## Brief 1
Edit the stretch of entries from the line containing "At what coordinates should I click to accomplish: Click blue" through the line containing "tap(528, 395)", replacing "blue" with "green" and leaving everything else unchanged. Return only those lines, without the pictures.

── Document excerpt ──

Lighting courtesy of Lee Curran, sound from Peter Rice, Chloe Lamford’s aforementioned set and Vicky Featherstone’s direction all work to emphasise this static, invariable world. Mr Longman’s dialogue, which is laced with dark humour, and the structure of the play feels very accurate. Perhaps too accurate for without any shift in tone or plot there are times when this became a little wearing. The idea is laudable, the execution powerful. Just a little too, er, still.
Ria Zmitrowicz as Anna once again caught the eye as she did in Alistair McDowall’s wonderful play X at the RC a couple of years ago. I look forward to seeing Rochenda Sandall again based on this understated portrayal of Becky. Alec Secareanu is a talented Romanian actor who, unsurprisingly, convinced as Guy. Alan Williams was as dependable as ever as grandad Mick and I know just how good Alex Austin, who played Ben, can be from his performance in Thebes Land at the Arcola, though in this he pushes a little at the histrionic.

───
── Data for processing ──

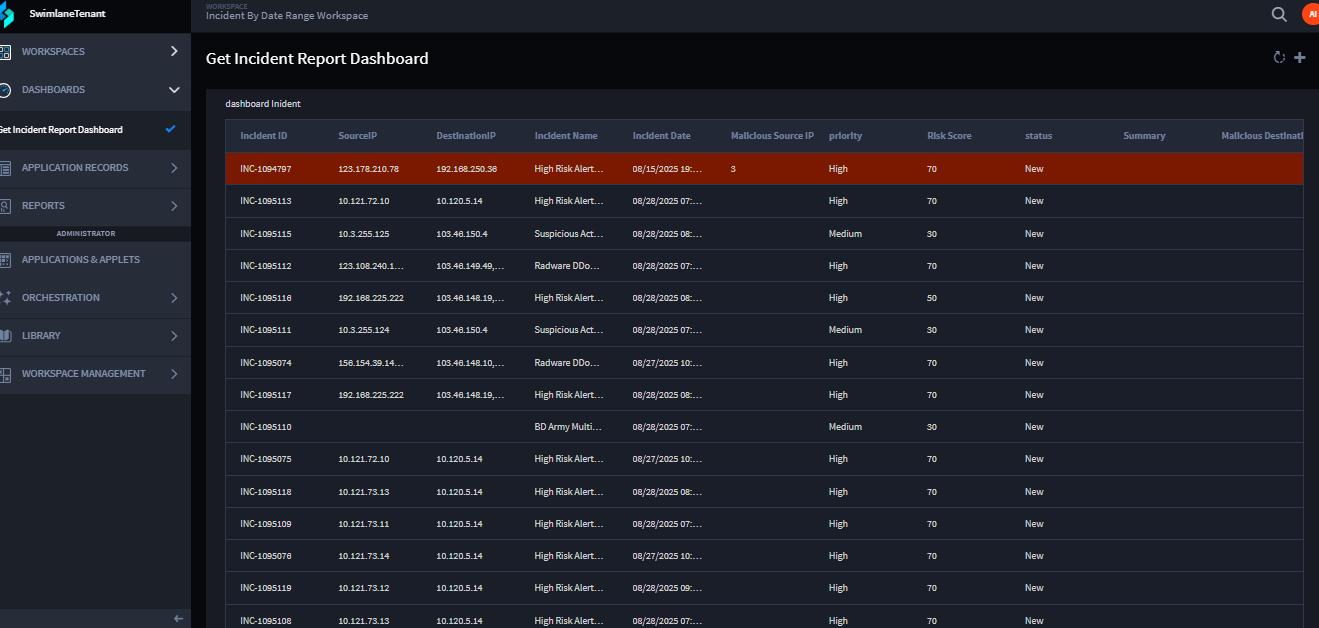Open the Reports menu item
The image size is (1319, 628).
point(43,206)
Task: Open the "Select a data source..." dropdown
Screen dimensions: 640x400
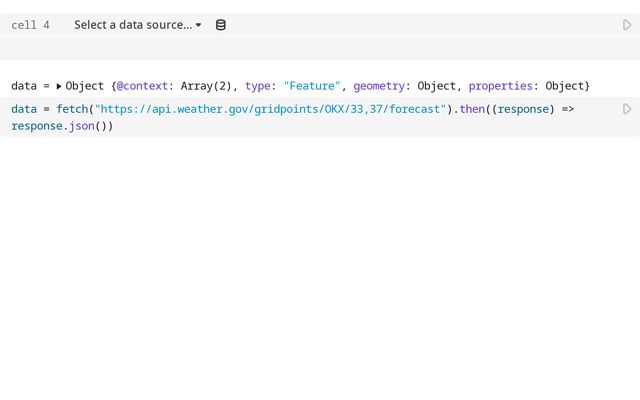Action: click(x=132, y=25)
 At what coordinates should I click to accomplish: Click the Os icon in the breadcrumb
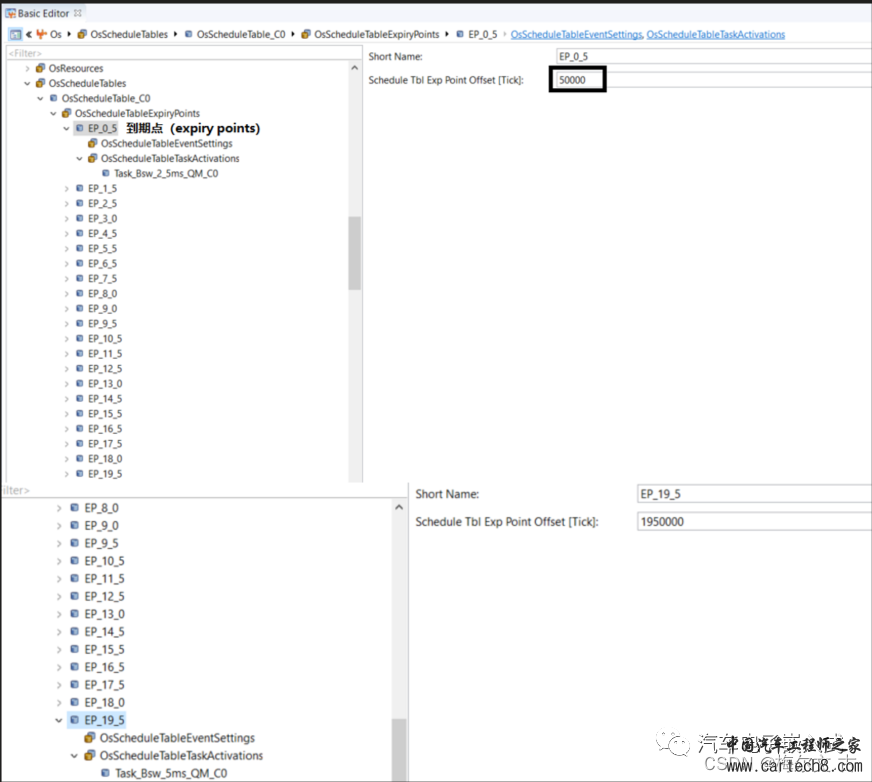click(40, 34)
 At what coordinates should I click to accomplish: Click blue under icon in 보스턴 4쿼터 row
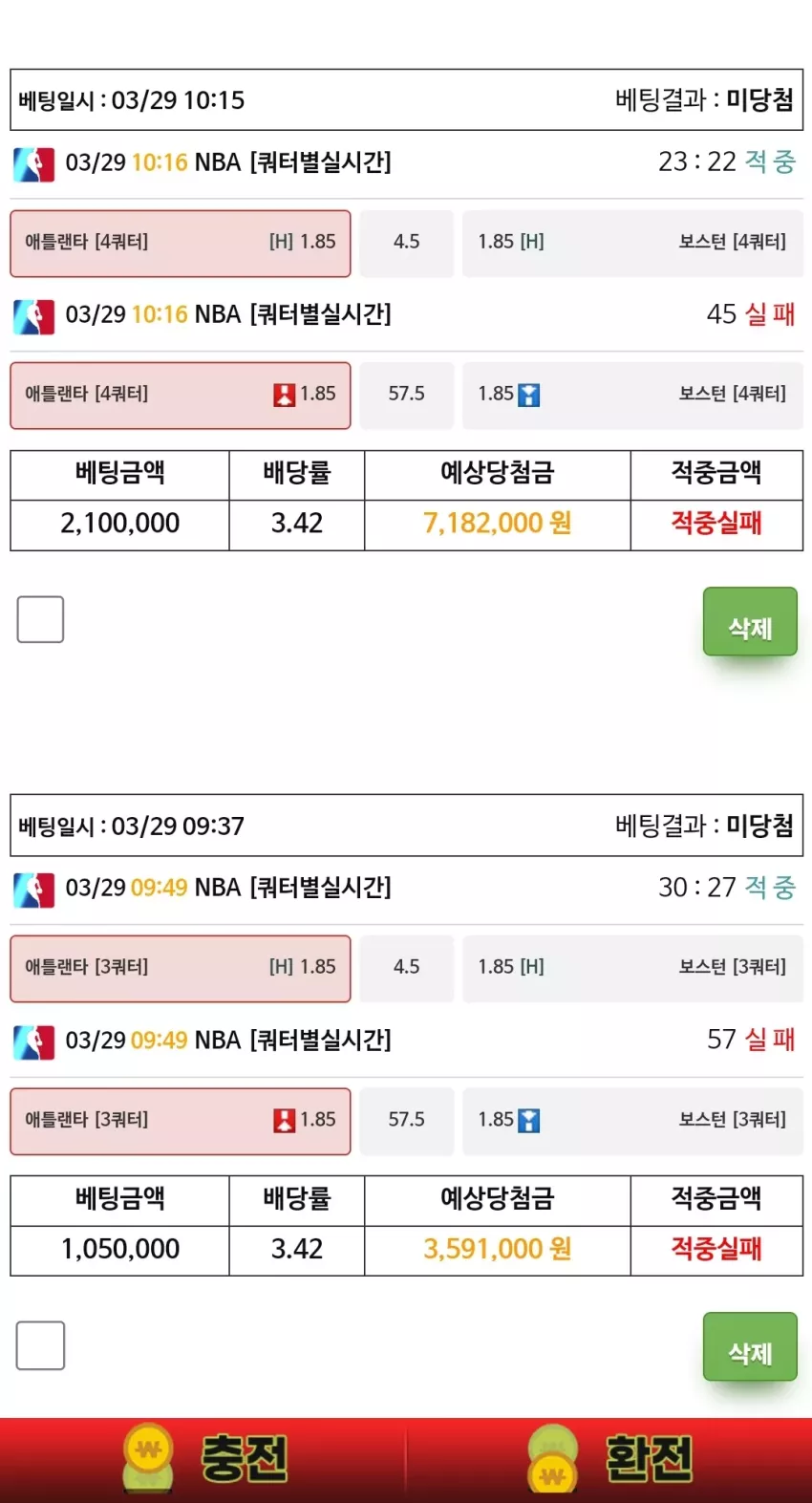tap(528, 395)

───
── Data for processing ──

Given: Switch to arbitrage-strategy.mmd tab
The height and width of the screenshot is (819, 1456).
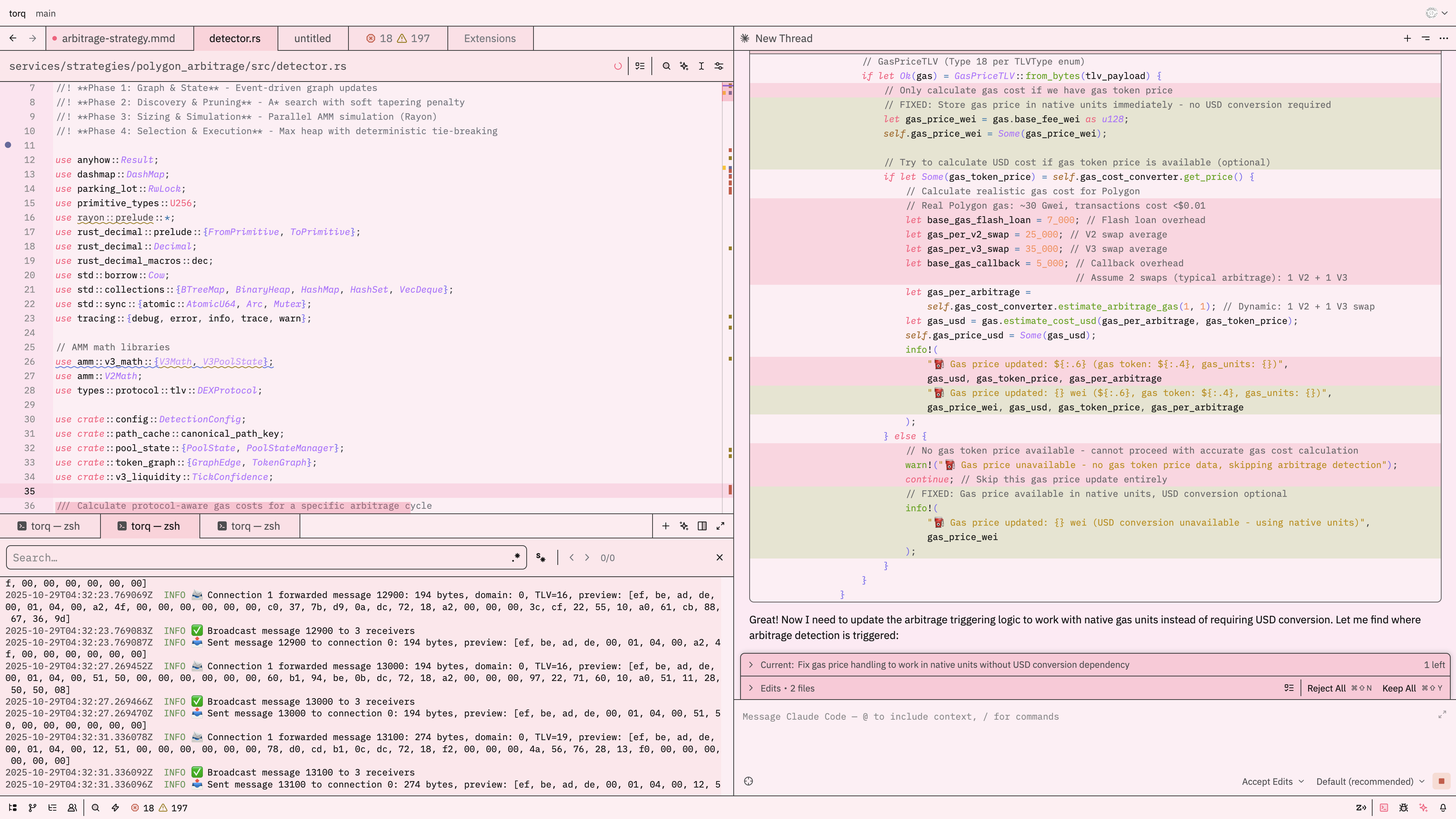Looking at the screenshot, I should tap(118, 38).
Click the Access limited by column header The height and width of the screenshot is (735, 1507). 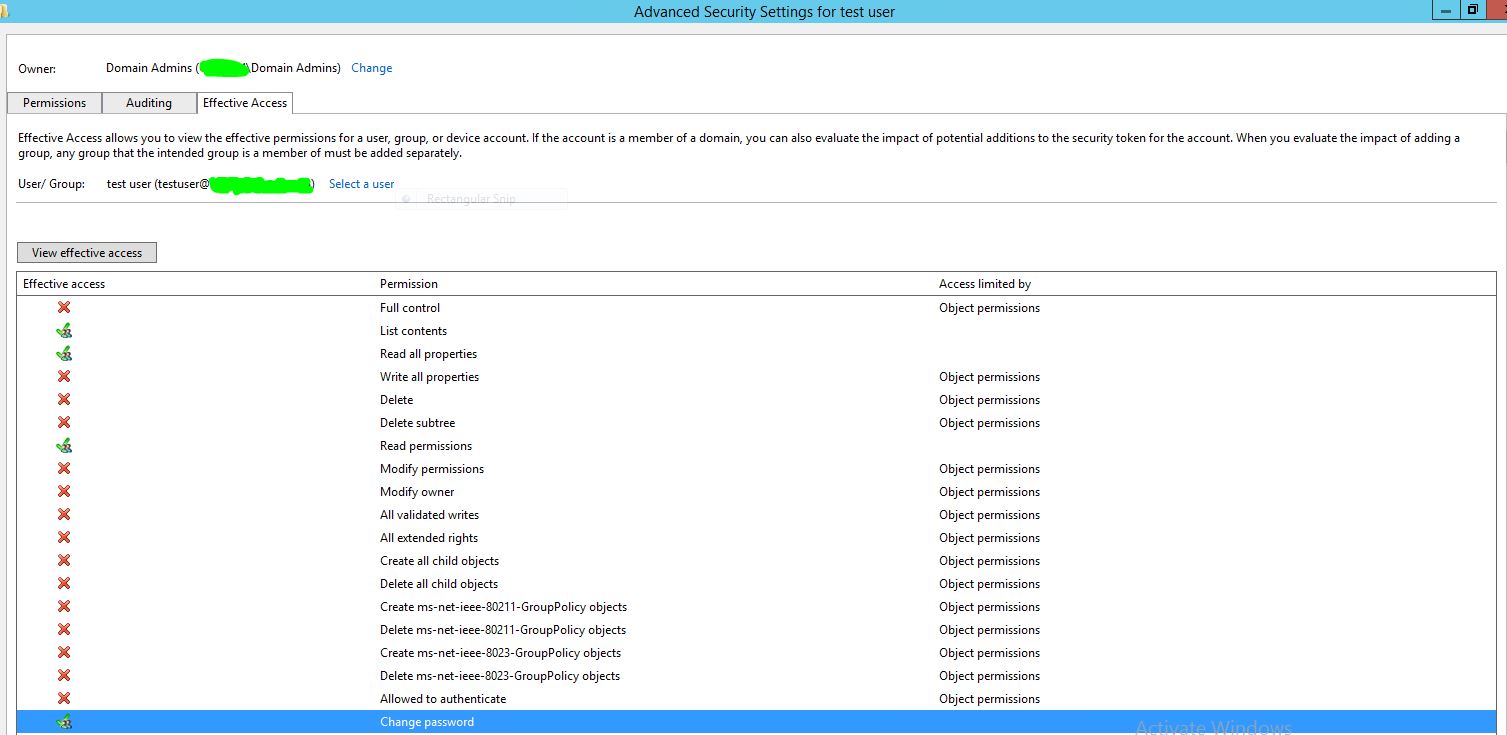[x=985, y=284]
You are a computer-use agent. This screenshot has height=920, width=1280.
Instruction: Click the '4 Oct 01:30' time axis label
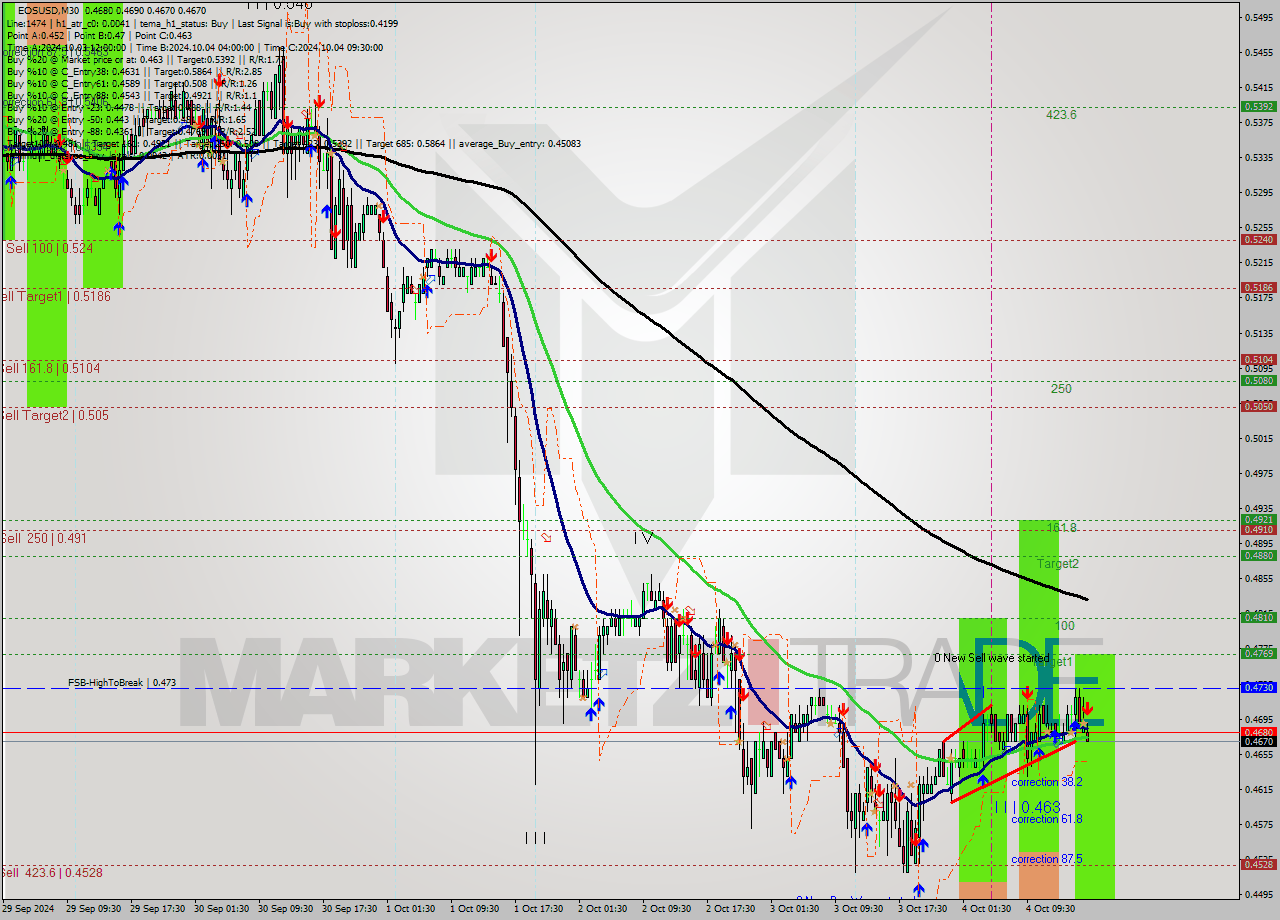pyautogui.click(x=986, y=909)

───
── Data for processing ──

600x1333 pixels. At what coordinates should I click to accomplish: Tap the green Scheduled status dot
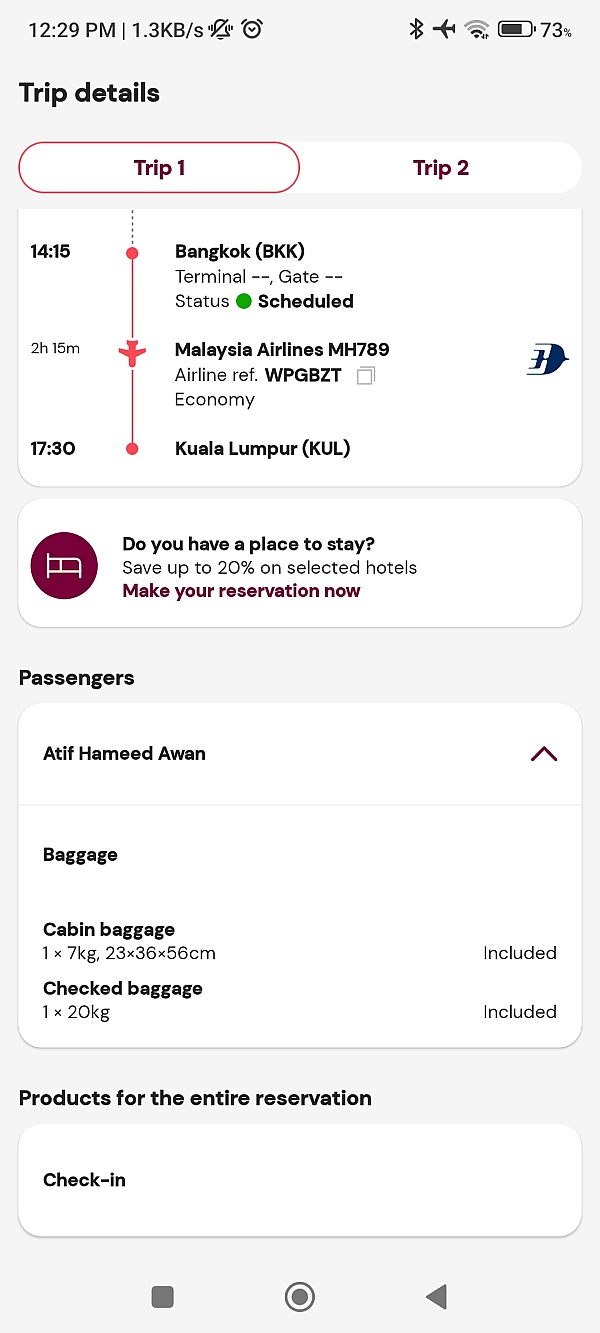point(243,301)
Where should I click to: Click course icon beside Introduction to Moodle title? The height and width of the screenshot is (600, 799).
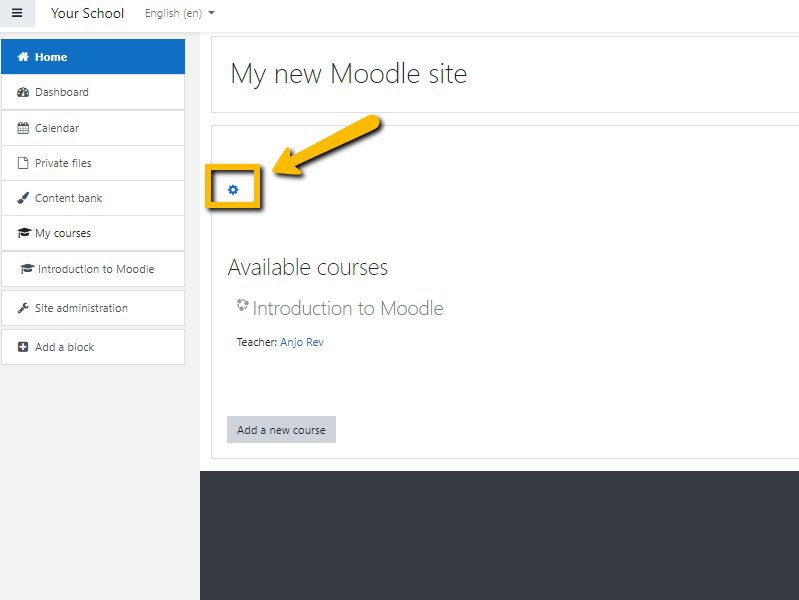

───

## Brief 2
Proceed with the theater review, picking up after its last sentence.

## Task result 1
 At what coordinates should I click to accomplish: Click green under icon in 보스턴 4쿼터 row
tap(528, 395)

## Task result 2
Definitely worth seeing but maybe Simon Longman’s play is just a little bit too enclosed, as it were. The malleability of time and the power of nature are absorbing themes to explore, (look no further than the stage adaption of the mythic Picnic at Hanging Rock brought to the Barbican by Aussies Malthouse and Black Swan State Theatre). The precariousness and grind of rural existence is also a more than legitimate subject for artistic exploration. Mind you this was more satisfactorily captured by Hope Dickson Leach’s recent debut film The Levelling, which also had its own, mysterious plot (The Levelling film review *****). Still Simon Longman is clearly a writer with real credibility so I await his next move with considerable interest.